## WHAT IS REQUIRED
Across all of the records below, determine the number of lines containing the string "Collapse"; reply with that number only.

## Dataset excerpts
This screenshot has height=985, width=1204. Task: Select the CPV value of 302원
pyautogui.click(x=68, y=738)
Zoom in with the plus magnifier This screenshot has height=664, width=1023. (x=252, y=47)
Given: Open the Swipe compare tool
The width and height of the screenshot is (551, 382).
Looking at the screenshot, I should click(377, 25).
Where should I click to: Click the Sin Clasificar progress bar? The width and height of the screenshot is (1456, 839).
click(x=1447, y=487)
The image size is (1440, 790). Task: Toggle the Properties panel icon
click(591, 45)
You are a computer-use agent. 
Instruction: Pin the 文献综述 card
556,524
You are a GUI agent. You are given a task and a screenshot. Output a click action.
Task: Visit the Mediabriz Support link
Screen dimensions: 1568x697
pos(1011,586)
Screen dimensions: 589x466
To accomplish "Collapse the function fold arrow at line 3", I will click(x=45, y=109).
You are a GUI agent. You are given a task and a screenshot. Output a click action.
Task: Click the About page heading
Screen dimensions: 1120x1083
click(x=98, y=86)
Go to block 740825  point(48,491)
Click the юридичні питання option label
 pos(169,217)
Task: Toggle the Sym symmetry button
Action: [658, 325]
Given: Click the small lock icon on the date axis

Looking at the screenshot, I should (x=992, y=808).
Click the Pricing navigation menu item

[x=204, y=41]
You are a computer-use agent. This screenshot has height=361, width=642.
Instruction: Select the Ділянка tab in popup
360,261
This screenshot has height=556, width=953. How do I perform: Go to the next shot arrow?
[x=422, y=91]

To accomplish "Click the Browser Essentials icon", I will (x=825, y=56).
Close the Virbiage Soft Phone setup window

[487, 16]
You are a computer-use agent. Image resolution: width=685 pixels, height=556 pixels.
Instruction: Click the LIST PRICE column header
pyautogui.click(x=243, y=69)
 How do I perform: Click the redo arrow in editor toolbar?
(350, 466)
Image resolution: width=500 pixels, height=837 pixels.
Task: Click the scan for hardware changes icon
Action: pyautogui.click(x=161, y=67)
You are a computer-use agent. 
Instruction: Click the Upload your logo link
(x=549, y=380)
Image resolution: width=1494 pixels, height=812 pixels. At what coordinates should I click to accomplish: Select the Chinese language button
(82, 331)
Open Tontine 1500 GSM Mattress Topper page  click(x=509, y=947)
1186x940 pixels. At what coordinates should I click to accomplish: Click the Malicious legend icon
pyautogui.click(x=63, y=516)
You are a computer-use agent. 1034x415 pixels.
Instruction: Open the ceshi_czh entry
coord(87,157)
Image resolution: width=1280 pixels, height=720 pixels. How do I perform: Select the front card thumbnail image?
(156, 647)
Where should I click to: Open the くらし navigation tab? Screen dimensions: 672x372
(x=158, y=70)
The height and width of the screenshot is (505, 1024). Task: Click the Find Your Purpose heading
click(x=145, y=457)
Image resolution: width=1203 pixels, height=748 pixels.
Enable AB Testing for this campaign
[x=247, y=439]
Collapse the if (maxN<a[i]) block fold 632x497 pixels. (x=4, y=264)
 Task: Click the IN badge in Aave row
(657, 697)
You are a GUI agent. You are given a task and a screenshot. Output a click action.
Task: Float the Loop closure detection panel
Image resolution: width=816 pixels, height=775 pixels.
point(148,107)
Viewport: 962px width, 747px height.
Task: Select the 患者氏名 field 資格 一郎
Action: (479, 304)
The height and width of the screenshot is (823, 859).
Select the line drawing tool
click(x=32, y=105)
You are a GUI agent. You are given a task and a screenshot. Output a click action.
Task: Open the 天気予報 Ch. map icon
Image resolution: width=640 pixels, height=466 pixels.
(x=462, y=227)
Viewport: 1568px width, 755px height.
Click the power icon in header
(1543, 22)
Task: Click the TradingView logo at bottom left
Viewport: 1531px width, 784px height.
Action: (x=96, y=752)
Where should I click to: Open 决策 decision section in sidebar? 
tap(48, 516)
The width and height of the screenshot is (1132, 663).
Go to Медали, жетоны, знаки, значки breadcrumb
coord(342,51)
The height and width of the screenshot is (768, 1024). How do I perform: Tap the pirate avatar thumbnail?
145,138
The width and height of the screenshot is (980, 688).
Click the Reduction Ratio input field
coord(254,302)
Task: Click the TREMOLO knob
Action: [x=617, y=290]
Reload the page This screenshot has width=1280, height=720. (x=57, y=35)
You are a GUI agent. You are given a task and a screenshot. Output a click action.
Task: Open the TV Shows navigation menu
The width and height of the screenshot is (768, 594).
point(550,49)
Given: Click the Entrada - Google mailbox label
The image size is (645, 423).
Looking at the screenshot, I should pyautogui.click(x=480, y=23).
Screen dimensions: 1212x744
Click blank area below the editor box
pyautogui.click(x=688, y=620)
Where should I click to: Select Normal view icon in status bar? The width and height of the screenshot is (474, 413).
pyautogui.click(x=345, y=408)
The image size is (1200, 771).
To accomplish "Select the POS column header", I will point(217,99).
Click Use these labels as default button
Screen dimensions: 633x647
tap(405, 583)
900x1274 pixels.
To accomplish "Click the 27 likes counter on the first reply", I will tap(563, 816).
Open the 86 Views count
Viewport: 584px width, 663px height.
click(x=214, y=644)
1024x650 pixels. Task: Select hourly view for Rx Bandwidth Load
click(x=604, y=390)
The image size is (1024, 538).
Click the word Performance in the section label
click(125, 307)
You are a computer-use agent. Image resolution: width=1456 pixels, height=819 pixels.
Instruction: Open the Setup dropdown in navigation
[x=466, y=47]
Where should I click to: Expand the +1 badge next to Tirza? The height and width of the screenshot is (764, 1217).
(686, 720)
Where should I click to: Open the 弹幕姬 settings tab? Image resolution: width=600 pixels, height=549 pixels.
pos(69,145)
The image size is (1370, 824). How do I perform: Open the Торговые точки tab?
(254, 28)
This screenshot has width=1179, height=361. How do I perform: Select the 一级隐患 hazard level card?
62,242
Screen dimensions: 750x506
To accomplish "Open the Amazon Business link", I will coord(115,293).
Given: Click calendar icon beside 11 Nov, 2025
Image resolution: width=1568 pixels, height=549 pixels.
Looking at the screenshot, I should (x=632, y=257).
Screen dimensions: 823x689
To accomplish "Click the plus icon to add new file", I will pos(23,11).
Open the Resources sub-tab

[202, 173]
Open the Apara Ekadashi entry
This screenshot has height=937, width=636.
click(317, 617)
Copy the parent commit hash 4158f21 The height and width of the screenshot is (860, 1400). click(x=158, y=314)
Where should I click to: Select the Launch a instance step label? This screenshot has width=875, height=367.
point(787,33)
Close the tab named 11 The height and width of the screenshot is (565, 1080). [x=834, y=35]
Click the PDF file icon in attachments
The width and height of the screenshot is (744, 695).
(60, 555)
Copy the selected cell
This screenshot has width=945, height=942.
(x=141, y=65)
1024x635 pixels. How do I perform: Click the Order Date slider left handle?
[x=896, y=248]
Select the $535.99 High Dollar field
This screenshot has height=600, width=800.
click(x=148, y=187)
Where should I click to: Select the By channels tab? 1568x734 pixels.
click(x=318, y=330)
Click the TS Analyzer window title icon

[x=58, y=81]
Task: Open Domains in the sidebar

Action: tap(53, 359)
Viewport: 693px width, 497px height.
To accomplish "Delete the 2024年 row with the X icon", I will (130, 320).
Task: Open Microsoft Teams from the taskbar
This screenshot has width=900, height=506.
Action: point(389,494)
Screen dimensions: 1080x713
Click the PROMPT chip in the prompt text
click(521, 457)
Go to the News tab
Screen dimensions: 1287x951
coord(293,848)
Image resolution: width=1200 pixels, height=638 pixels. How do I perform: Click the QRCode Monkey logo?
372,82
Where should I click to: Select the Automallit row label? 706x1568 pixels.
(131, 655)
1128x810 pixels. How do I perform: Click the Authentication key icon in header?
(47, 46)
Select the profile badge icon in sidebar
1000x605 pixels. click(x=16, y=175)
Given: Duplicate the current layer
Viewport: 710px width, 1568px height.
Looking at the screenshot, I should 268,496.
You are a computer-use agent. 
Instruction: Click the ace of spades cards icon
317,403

## TASK SOLUTION
2